* Data supplied:
================================

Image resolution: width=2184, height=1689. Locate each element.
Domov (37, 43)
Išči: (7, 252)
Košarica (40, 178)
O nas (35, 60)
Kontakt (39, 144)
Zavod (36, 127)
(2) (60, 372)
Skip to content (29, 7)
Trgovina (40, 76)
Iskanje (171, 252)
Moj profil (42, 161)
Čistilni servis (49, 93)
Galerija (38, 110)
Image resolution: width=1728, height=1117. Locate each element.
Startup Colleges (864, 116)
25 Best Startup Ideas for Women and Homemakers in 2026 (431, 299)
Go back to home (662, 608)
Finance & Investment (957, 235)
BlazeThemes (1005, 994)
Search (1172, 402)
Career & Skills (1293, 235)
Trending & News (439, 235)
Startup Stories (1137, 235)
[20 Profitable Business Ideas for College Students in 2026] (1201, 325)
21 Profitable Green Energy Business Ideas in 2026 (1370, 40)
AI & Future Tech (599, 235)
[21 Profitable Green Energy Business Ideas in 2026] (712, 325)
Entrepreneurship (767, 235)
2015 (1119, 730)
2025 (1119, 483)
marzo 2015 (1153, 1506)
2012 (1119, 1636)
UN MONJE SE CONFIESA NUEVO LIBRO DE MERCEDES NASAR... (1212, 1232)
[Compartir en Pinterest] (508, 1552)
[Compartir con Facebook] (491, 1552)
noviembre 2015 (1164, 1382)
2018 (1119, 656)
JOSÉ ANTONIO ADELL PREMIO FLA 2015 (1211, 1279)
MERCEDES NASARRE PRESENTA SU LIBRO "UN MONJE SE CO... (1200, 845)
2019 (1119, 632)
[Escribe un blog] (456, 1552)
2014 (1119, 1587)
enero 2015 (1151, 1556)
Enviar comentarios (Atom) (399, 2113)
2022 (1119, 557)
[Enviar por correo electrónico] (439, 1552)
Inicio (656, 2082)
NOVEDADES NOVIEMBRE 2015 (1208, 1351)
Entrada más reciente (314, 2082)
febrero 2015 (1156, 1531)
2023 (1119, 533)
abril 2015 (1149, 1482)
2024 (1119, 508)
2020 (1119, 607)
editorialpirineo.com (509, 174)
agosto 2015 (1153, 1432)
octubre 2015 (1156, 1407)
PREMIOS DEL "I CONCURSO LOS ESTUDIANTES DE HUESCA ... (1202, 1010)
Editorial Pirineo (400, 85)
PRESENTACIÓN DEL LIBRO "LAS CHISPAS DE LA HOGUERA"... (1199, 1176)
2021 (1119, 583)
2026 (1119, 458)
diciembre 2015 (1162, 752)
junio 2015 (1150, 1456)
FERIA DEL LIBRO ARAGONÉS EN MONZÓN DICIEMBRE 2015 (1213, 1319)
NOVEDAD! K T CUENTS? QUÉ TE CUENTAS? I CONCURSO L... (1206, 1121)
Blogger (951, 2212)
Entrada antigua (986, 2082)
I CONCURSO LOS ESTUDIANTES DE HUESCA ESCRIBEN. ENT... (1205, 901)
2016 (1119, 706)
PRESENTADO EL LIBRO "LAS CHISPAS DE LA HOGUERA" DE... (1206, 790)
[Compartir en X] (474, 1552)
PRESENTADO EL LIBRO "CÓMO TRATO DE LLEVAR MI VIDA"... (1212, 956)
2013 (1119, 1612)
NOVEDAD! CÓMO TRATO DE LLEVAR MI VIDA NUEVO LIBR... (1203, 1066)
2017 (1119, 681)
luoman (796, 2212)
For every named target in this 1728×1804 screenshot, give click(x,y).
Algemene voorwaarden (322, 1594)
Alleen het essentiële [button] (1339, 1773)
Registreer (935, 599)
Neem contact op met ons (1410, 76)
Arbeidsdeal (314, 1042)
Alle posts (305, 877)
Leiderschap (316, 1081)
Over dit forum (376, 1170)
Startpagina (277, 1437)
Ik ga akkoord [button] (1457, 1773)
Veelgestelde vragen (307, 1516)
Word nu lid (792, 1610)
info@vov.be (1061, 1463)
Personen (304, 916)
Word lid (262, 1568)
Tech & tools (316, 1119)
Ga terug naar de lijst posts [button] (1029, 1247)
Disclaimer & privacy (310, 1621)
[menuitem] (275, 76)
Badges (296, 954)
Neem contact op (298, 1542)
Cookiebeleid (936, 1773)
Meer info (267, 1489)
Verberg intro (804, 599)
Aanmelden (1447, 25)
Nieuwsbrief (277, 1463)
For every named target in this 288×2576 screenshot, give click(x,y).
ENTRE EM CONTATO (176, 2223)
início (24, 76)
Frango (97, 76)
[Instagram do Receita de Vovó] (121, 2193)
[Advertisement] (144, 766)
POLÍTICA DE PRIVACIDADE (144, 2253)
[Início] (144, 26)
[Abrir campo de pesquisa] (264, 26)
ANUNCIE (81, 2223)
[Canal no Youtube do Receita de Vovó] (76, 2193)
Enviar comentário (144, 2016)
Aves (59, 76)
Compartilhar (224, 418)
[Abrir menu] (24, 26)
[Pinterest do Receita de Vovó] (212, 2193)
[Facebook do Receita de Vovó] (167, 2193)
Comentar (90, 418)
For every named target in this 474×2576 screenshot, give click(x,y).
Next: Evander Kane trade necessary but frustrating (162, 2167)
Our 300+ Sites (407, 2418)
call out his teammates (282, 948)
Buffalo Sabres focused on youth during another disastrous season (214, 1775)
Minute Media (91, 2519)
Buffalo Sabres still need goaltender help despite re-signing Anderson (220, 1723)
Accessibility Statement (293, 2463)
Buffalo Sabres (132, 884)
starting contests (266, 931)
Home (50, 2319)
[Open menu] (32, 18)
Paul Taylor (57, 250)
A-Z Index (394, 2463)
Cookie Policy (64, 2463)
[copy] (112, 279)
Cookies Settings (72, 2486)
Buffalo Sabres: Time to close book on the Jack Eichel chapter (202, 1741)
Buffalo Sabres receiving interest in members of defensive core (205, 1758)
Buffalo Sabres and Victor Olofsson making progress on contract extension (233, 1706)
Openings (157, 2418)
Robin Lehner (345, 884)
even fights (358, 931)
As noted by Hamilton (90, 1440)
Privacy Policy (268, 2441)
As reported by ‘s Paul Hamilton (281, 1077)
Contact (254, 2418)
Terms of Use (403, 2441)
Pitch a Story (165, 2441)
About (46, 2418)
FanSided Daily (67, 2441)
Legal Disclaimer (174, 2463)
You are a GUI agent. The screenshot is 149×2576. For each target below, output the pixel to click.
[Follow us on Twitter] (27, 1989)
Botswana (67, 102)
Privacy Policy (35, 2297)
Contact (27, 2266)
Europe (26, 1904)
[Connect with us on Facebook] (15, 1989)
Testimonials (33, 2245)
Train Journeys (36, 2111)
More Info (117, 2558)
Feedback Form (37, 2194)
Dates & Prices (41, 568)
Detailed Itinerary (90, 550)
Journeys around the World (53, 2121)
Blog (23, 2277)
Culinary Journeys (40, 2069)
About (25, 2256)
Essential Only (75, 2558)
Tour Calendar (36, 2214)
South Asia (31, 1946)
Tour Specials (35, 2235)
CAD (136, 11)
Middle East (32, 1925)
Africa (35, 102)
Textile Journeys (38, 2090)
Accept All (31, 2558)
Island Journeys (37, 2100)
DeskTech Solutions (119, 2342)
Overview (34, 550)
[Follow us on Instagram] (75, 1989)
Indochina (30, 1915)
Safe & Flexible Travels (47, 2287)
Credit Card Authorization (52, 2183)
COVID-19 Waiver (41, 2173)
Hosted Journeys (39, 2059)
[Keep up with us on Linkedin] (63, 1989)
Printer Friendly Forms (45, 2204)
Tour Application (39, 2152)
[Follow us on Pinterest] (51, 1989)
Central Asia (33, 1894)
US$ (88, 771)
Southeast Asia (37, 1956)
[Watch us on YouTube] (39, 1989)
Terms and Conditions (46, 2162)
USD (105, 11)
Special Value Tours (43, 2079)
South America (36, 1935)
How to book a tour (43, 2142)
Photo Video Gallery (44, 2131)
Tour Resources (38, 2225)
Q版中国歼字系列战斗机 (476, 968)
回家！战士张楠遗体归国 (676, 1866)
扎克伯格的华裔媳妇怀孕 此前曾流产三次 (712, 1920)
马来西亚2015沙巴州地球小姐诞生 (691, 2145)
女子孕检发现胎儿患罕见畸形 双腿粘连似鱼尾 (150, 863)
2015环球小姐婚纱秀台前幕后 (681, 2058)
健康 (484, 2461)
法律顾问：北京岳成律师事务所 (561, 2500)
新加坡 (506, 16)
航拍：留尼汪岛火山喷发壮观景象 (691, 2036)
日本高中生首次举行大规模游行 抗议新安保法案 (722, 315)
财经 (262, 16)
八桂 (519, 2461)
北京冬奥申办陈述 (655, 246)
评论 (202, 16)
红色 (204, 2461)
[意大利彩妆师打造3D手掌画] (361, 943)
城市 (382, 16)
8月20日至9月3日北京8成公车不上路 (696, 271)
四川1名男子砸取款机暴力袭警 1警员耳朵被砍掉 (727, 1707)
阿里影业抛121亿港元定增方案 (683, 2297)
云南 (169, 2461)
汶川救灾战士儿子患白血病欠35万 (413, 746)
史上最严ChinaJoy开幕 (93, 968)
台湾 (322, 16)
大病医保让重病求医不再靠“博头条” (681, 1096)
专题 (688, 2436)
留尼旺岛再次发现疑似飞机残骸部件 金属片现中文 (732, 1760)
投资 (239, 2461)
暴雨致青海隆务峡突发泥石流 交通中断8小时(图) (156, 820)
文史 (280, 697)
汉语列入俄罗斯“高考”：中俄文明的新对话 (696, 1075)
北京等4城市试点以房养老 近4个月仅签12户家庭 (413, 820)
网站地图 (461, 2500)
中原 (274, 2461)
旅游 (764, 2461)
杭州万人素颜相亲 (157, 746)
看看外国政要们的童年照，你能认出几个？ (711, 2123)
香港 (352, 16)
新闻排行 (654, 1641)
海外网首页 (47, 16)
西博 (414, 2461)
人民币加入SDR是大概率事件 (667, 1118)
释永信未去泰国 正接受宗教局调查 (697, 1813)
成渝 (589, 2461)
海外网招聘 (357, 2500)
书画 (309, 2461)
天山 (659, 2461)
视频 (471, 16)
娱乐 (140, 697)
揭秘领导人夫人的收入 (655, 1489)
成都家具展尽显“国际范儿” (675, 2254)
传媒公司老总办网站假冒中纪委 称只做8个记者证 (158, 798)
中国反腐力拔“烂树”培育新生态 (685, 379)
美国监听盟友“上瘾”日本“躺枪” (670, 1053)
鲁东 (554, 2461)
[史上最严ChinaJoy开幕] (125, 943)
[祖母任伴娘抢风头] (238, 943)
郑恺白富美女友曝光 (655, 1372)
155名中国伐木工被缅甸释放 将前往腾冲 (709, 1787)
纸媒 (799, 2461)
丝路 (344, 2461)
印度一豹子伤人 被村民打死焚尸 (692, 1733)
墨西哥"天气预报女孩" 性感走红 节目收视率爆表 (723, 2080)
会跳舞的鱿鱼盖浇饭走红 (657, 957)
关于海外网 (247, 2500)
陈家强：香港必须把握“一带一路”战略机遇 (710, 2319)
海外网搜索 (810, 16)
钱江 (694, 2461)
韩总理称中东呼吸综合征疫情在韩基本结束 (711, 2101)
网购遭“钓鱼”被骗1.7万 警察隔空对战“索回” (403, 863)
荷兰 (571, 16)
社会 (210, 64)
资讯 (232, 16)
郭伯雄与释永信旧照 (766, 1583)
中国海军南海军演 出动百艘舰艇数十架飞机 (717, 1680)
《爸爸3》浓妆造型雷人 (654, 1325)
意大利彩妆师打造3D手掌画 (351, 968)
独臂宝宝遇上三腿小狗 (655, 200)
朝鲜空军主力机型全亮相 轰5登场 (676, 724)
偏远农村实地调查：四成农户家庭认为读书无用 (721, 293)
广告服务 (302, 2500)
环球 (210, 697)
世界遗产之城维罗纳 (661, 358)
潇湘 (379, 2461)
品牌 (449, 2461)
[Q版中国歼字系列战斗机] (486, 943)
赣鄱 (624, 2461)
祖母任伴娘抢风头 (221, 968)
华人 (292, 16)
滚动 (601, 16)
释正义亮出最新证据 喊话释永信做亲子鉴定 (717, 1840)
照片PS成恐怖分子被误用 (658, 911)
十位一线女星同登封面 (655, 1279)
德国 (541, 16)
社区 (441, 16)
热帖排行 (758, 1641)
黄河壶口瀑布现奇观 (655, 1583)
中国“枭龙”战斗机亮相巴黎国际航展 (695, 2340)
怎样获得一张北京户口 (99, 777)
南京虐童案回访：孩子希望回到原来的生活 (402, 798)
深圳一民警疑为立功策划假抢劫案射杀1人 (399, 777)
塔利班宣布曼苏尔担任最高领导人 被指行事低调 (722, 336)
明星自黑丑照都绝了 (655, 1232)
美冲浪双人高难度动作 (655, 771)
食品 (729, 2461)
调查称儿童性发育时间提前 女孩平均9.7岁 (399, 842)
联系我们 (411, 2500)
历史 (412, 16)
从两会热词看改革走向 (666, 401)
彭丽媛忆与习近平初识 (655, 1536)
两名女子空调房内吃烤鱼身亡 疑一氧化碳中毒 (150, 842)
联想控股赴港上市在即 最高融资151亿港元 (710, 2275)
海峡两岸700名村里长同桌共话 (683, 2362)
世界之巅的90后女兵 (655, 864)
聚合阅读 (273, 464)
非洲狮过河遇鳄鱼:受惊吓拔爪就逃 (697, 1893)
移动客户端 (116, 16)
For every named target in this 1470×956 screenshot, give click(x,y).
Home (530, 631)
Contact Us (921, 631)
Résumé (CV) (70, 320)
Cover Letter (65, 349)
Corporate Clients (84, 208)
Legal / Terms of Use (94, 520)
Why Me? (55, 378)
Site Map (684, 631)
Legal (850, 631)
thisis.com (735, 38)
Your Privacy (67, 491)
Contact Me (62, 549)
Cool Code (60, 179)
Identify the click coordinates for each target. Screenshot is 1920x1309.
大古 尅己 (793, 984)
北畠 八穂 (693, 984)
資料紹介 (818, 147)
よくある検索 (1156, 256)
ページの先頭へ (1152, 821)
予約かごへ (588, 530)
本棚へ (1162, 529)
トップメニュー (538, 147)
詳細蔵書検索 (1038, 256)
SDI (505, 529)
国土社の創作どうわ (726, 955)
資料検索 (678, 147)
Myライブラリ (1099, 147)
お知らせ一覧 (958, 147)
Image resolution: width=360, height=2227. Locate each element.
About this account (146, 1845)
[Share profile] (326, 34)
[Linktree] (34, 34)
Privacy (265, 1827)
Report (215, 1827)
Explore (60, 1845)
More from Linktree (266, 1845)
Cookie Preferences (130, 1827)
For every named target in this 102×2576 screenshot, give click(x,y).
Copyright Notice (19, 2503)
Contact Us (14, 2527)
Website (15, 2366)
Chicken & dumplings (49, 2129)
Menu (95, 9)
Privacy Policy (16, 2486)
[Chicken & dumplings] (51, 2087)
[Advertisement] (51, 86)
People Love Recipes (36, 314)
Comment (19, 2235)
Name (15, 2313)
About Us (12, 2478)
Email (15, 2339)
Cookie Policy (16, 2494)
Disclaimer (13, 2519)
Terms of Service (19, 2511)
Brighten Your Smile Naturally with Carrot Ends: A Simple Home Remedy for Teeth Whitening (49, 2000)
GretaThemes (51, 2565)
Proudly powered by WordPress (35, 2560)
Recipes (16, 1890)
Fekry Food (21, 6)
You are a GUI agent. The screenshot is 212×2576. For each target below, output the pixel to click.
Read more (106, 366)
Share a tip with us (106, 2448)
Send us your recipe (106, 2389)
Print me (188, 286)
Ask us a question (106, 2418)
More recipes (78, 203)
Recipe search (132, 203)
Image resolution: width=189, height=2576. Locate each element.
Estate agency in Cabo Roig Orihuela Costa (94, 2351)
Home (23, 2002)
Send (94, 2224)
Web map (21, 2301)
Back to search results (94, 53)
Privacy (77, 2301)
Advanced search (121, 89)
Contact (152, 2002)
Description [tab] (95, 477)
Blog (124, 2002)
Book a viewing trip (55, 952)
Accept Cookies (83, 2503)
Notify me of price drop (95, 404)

================================

* What you will do: Only the number of lines in the data that hold "give" should be stated.

* Task output: 5